-- start DATA SECTION --
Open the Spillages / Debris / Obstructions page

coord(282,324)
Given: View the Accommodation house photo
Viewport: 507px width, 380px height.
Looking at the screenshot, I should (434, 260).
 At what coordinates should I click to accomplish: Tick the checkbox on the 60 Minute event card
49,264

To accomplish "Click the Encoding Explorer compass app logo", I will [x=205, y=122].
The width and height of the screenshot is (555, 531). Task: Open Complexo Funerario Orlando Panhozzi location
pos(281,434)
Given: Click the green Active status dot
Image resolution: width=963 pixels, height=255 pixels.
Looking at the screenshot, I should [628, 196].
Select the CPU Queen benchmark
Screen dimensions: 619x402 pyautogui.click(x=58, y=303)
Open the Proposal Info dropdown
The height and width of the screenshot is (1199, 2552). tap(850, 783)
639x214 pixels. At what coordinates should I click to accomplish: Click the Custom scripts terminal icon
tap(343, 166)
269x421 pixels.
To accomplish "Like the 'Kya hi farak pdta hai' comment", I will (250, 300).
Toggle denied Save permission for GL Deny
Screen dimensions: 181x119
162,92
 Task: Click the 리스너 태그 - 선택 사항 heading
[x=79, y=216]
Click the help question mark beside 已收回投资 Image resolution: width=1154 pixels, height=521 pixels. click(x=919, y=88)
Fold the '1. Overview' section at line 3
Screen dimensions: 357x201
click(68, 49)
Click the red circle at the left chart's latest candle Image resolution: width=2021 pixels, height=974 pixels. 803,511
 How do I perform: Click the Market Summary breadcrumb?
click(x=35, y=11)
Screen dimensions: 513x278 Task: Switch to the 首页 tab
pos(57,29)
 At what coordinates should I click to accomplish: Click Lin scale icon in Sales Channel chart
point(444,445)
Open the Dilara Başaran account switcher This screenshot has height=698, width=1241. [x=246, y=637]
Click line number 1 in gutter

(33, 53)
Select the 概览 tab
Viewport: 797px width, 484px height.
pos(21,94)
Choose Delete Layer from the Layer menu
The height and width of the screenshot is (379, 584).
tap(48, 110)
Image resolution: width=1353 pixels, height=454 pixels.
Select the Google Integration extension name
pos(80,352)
-- end DATA SECTION --
» SET PROBLEM
Turn the entries above into a JSON list of strings, with one string for each line and no blank lines.

» COMPLETE ANSWER
[
  "Open the Spillages / Debris / Obstructions page",
  "coord(282,324)",
  "Given: View the Accommodation house photo",
  "Viewport: 507px width, 380px height.",
  "Looking at the screenshot, I should (434, 260).",
  " At what coordinates should I click to accomplish: Tick the checkbox on the 60 Minute event card",
  "49,264",
  "To accomplish \"Click the Encoding Explorer compass app logo\", I will [x=205, y=122].",
  "The width and height of the screenshot is (555, 531). Task: Open Complexo Funerario Orlando Panhozzi location",
  "pos(281,434)",
  "Given: Click the green Active status dot",
  "Image resolution: width=963 pixels, height=255 pixels.",
  "Looking at the screenshot, I should [628, 196].",
  "Select the CPU Queen benchmark",
  "Screen dimensions: 619x402 pyautogui.click(x=58, y=303)",
  "Open the Proposal Info dropdown",
  "The height and width of the screenshot is (1199, 2552). tap(850, 783)",
  "639x214 pixels. At what coordinates should I click to accomplish: Click the Custom scripts terminal icon",
  "tap(343, 166)",
  "269x421 pixels.",
  "To accomplish \"Like the 'Kya hi farak pdta hai' comment\", I will (250, 300).",
  "Toggle denied Save permission for GL Deny",
  "Screen dimensions: 181x119",
  "162,92",
  " Task: Click the 리스너 태그 - 선택 사항 heading",
  "[x=79, y=216]",
  "Click the help question mark beside 已收回投资 Image resolution: width=1154 pixels, height=521 pixels. click(x=919, y=88)",
  "Fold the '1. Overview' section at line 3",
  "Screen dimensions: 357x201",
  "click(68, 49)",
  "Click the red circle at the left chart's latest candle Image resolution: width=2021 pixels, height=974 pixels. 803,511",
  " How do I perform: Click the Market Summary breadcrumb?",
  "click(x=35, y=11)",
  "Screen dimensions: 513x278 Task: Switch to the 首页 tab",
  "pos(57,29)",
  " At what coordinates should I click to accomplish: Click Lin scale icon in Sales Channel chart",
  "point(444,445)",
  "Open the Dilara Başaran account switcher This screenshot has height=698, width=1241. [x=246, y=637]",
  "Click line number 1 in gutter",
  "(33, 53)",
  "Select the 概览 tab",
  "Viewport: 797px width, 484px height.",
  "pos(21,94)",
  "Choose Delete Layer from the Layer menu",
  "The height and width of the screenshot is (379, 584).",
  "tap(48, 110)",
  "Image resolution: width=1353 pixels, height=454 pixels.",
  "Select the Google Integration extension name",
  "pos(80,352)"
]